Sonunda buldum. Sonunda derken: Bütün bu soru ve düşünceler aklımdan bir anda geçti aslında. Düşünce hızı diye bir şey var. Ve enteresandır; kimse adını koymamış daha. Varsa yoksa ışık hızı. Unutmazsam ve yerim kalırsa; düşünce hızıyla ilgili bir anekdotu da sizinle paylaşmak isterim.
Başka Ne Olacaktı
Neyse... Benim sorum şu oldu: “Allah`a en hızlı nasıl gidilir?”. Başka ne olacaktı: İnsana hayatta en çok lazım olan Allah değil mi?!! Abi şaşırdı. “Onu ben bilmem.” dedi. Tam hayal kırıklığına uğramıştım ki; bir diğer çok sevdiğim abi enteresan bir oyundan söz açtı. Kardeşi ona, Ramazan`da düzenlenen ve ağırlıklı olarak muhafazakar yayınevlerinin katıldığı bir fuardan almış. Adını unuttum. Osmanlı zamanında kıraathanelerde oynanan bir oyunmuş. Oyunu hazırlayan Muhyiddin-i Arabi (k.s.) Hazretleri. Oyunda “Vuslat” denilen noktaya varmaya çalışılıyor. Yalnız oyun tahtasında yolun başlangıcından itibaren çeşitli uzunluklarda yılanlar var. Taşın, o yılanlardan birinin başına denk gelirse; en geriye; yılanın kuyruğuna gitmek zorundasın. Yılanlardan birinin başında “Kibir” yazıyor mesela. Taşın buraya gelirse, yılanın kuyruğuna, yani oyunda çok geri bir aşamaya dönüyorsun. Kibir yılanının kuyruğunda ne mi yazıyor: “Zillet”! Ders açık: Kibir zillete düşürür. Oyunun değil, hayatın kuralı bu...

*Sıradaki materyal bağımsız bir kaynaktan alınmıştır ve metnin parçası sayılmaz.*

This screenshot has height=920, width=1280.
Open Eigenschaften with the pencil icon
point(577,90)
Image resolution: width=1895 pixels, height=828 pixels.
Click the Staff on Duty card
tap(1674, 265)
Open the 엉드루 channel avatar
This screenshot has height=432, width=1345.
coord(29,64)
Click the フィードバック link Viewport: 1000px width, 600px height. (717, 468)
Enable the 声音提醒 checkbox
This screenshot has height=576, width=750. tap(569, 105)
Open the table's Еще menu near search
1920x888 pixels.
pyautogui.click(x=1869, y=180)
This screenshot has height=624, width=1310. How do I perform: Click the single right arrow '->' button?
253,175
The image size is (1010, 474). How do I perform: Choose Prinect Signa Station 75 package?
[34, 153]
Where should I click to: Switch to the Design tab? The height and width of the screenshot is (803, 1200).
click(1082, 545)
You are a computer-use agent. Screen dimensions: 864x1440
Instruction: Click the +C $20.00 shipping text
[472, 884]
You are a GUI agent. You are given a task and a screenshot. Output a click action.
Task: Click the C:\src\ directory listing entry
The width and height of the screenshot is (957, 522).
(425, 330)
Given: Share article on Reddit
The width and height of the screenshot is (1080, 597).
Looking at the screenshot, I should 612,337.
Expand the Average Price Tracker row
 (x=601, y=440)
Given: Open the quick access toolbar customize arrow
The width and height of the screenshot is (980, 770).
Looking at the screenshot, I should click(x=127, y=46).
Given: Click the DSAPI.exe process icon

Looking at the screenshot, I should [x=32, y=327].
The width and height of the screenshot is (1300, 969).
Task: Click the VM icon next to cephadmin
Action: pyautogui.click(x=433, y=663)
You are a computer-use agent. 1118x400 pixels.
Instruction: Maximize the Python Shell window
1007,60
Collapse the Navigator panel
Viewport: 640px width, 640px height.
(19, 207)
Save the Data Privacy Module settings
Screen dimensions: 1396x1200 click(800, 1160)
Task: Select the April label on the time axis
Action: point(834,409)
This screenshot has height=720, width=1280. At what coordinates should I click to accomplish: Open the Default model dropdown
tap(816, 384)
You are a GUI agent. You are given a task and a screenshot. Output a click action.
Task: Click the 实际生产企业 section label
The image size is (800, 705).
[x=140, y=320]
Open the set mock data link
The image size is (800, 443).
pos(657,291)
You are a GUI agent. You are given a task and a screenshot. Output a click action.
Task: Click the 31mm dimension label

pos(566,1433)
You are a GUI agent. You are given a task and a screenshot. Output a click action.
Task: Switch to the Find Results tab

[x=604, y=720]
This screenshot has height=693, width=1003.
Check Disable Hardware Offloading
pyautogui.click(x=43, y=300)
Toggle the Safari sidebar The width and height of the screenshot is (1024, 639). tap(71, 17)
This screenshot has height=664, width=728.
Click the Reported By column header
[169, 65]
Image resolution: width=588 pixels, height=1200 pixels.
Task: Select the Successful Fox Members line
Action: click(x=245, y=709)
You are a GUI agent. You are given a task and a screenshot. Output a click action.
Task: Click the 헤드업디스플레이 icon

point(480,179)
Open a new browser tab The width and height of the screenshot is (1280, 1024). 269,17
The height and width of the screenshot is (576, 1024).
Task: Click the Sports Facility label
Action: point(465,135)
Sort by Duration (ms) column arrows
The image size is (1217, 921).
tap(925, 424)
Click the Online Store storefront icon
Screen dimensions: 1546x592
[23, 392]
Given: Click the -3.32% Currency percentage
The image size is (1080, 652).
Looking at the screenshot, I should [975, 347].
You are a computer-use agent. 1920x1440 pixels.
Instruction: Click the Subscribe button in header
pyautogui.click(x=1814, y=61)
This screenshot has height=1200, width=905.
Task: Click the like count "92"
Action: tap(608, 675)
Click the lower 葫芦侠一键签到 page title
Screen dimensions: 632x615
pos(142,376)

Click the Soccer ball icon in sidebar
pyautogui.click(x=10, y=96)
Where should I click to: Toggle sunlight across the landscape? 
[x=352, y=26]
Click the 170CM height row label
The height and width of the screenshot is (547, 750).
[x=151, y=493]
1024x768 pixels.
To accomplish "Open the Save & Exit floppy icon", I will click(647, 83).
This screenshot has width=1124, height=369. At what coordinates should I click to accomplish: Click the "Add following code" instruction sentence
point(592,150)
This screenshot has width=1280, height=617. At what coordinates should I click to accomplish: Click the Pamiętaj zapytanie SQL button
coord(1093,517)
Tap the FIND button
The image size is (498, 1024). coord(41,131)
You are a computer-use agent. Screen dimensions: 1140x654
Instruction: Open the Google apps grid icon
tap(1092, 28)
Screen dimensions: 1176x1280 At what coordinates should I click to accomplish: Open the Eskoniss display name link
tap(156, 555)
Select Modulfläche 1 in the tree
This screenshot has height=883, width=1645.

İlginç olduğu kadar faydalı da bir oyun. Seyr-i suluktaki halleri ve sonuçlarını çok güzel ve sistematik biçimde öğretiyor. Oyunun adı ne ve nereden bulunur, şimdilik bilmiyorum. Ama en kısa sürede bu bilgileri ve oyunu edinip, yaygınlaştırmaya çalışacağıma emin olabilirsiniz.
Cevap...
Gelelim oyunun benim sorumla ilgili kısmına: Oyunda; nihai amaç olan “Vuslat”a doğrudan ve en hızlı ulaştıran bölmesinin adına bakın: Muhabbet!...
Kişinin Umudu Bile En Fazla Kendisi Kadar Oluyor
Abi oyunu anlatadursun ben şaşkınlıklar yaşıyordum. Önce bir tecelli mi var acaba derken, soruyu sorduğum abinin “ben bilmem” demesi üzerine, yanılmış olmanın verdiği hayal kırıklığı... Sonra ummadığın cevabın, ummadığın anda, ummadığın kişiden ve hiç ummadığım bir surette gelmesi... Ummadığım kişi Muhyiddin-i Arabi (k.s.) Hazretleri idi...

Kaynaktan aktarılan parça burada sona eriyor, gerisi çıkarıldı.